▶ _Task data_
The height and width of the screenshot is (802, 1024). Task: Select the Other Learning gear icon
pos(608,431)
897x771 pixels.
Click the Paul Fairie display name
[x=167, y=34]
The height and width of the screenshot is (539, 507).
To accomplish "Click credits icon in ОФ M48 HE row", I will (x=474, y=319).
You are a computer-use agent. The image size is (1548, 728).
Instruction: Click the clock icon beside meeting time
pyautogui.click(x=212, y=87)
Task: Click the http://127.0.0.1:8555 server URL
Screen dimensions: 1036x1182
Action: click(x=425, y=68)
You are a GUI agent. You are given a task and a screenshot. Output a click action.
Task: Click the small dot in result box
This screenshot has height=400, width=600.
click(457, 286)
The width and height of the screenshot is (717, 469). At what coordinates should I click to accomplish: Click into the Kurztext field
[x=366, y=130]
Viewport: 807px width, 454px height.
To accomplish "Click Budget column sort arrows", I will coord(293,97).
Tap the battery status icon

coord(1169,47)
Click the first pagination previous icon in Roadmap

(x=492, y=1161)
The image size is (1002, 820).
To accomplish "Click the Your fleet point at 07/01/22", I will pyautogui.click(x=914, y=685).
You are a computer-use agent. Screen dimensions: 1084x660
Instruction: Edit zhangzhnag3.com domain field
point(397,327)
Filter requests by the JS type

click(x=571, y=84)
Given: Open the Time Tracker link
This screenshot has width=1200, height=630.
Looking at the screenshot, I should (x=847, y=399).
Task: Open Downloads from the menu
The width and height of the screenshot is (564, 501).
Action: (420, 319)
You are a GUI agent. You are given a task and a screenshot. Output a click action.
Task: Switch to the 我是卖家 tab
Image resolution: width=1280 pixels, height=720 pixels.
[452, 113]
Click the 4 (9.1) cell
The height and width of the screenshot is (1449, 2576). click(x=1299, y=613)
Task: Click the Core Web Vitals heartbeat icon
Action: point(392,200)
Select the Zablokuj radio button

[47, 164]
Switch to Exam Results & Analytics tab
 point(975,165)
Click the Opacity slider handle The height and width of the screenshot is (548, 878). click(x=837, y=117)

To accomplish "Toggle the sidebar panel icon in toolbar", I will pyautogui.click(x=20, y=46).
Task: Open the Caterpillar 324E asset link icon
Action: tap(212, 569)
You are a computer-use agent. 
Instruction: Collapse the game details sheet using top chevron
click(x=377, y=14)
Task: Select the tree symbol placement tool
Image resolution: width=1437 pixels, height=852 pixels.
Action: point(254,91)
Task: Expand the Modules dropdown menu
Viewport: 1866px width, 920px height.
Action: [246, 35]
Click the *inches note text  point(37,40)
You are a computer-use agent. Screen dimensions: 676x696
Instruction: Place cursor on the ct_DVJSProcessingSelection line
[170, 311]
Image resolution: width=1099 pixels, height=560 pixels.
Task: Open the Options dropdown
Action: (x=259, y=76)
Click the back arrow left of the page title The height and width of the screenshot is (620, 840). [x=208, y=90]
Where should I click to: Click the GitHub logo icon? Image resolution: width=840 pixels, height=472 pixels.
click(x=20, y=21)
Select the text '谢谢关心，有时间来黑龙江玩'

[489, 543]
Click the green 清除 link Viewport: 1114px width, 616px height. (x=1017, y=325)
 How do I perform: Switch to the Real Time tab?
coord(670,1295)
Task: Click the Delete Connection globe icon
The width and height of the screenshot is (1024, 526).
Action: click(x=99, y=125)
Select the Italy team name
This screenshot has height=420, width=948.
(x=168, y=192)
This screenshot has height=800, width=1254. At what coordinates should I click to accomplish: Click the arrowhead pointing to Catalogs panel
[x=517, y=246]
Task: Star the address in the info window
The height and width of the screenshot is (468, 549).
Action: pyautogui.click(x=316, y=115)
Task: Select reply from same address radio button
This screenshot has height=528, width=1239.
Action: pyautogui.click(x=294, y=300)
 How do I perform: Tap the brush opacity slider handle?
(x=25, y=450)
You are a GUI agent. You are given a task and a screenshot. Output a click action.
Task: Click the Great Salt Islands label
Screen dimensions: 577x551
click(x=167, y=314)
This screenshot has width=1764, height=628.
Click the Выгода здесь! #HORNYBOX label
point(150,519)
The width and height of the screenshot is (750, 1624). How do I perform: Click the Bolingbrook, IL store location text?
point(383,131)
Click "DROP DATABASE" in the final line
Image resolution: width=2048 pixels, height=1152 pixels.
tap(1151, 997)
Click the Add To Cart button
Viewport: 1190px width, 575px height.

▶ _Problem requirements_
What you output must be the lines from the opening of the material above up to and including the line with "The height and width of the screenshot is (539, 507).", reproduced exactly.

▶ _Answer section_
The height and width of the screenshot is (802, 1024). Task: Select the Other Learning gear icon
pos(608,431)
897x771 pixels.
Click the Paul Fairie display name
[x=167, y=34]
The height and width of the screenshot is (539, 507).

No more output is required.